Un homme qui a passé sa vie à se reconstruire espère boucler la boucle en poursuivant l’Académie Sainte-Thérèse, où il a été agressé sexuellement à 12 ans par un gardien de dortoir dans les années 1980.
Pour se rendre au travail, Pascal Granger passe tous les jours devant l’Académie Sainte-Thérèse, un collège privé situé dans la ville du même nom.
«Disons que… [L’école], je ne la regarde pas», avoue l’homme de 52 ans.
Pascal Granger, résident de Laval, poursuit au civil l’Académie Sainte-Thérèse pour plus de 150 200$, selon la requête déposée au Palais de justice de Saint-Jérôme le 19 septembre.
Il avait 12 ans quand il est devenu pensionnaire de cette école, en 1982. C’est le gardien de dortoir Denis Beauregard qui l’a accueilli à son arrivée.
Pendant environ six mois, Denis Beauregard a abusé de son pouvoir de gardien et de tuteur académique sur le garçon pour l’agresser sexuellement: attouchements, fellation, sodomie, peut-on lire dans la poursuite.
Congédié en douce
M. Granger n’était pas la seule victime. C’est un autre élève qui a dénoncé l’homme. La direction de l’école a décidé de le congédier, mais pas d’aviser la police.
Questionné par la direction à savoir s’il avait été lui aussi agressé, Pascal Granger a nié. À l’époque, la honte et la culpabilité étaient trop puissantes pour affronter la vérité, explique-t-il.

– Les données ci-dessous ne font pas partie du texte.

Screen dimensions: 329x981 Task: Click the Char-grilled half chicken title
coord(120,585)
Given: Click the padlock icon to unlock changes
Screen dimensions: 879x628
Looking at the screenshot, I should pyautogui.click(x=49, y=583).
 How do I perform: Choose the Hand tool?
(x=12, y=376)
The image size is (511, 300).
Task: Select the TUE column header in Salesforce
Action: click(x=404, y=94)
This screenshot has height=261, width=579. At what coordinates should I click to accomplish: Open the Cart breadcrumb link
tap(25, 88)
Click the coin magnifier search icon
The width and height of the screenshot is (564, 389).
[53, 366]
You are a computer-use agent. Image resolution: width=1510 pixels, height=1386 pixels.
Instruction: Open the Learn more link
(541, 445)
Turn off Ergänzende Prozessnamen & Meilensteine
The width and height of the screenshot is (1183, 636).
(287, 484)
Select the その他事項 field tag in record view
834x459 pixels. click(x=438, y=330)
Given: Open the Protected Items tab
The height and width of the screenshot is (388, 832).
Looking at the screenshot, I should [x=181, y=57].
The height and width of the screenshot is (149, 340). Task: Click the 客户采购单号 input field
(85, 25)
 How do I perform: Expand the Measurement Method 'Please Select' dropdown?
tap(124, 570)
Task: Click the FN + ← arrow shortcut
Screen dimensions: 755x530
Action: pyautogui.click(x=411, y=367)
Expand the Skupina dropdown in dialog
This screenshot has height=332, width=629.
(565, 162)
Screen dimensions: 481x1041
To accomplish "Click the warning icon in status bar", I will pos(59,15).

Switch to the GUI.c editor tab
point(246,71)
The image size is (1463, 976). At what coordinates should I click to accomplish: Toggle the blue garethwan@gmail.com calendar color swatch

M. Granger passera sa vie à se remettre des séquelles de ce traumatisme. Dès l’âge de 14 ans, il commence à consommer de l’alcool et des drogues dures. Il quitte l’école en 3e secondaire, à 15 ans.
«J’étais révolté […] Tout ce qui était rapport d’autorité, que ce soit scolaire ou la police, je ne voulais rien savoir.»
Cheveux longs, pendentif en forme de balle de fusil, têtes de mort. «Je faisais peur», résume-t-il. «C’est comme si la vie n’en valait pas la peine.»
Nathalie Simard
Le déclic est arrivé en 2005. À la télé, Nathalie Simard lève le voile sur les agressions qu’elle a subies. D’un coup, les souvenirs l’ont submergé. «Je n’ai pas dormi de la nuit.»
C’est alors qu’il décide de dénoncer Denis Beauregard, qui plaidera coupable et sera condamné en 2009 à purger 18 mois de prison.
«Quand ils lui ont mis les menottes, j’ai ressenti un soulagement et un sentiment de fierté […] Il ne pourrait plus abuser d’autres personnes.»
M. Granger a ensuite continué à cheminer en thérapie. En 2017, il a rejoint les Narcotiques Anonymes et a cessé de consommer.
Poursuivre l’école, c’est pour lui la dernière étape avant de pouvoir complètement tourner la page. «Après ça, je vais pouvoir dire que j’aurai tout fait.»
«On peut poursuivre [une école] pour les actes de son employé […] La question à se poser, c’est : a-t-il utilisé ses fonctions pour abuser, sa position d’autorité?», explique Me Jimmy Lambert, l’avocat de M. Granger.
Délai de prescription
Il aurait déposé une poursuite bien plus tôt, mais pour entamer les démarches, il a fallu attendre que le gouvernement Legault abolisse en 2020 le délai de prescription qui rendait impossibles les poursuites pour des faits remontant à plus de 30 ans.
M. Granger invite d’ailleurs les victimes de violences sexuelles à ne pas hésiter à dénoncer et à consulter.
«J’ai une tristesse en moi et elle va rester à vie.» Mais il n’est jamais trop tard pour commencer à guérir, assure-t-il.
De son côté, l’Académie Sainte-Thérèse se dit «profondément attristée par ces événements bouleversants» et mentionne qu’aucun dirigeant de l’époque n’est encore en poste.
«La direction tente de faire toute la lumière sur le dossier», écrit par courriel le directeur général Martin Landry.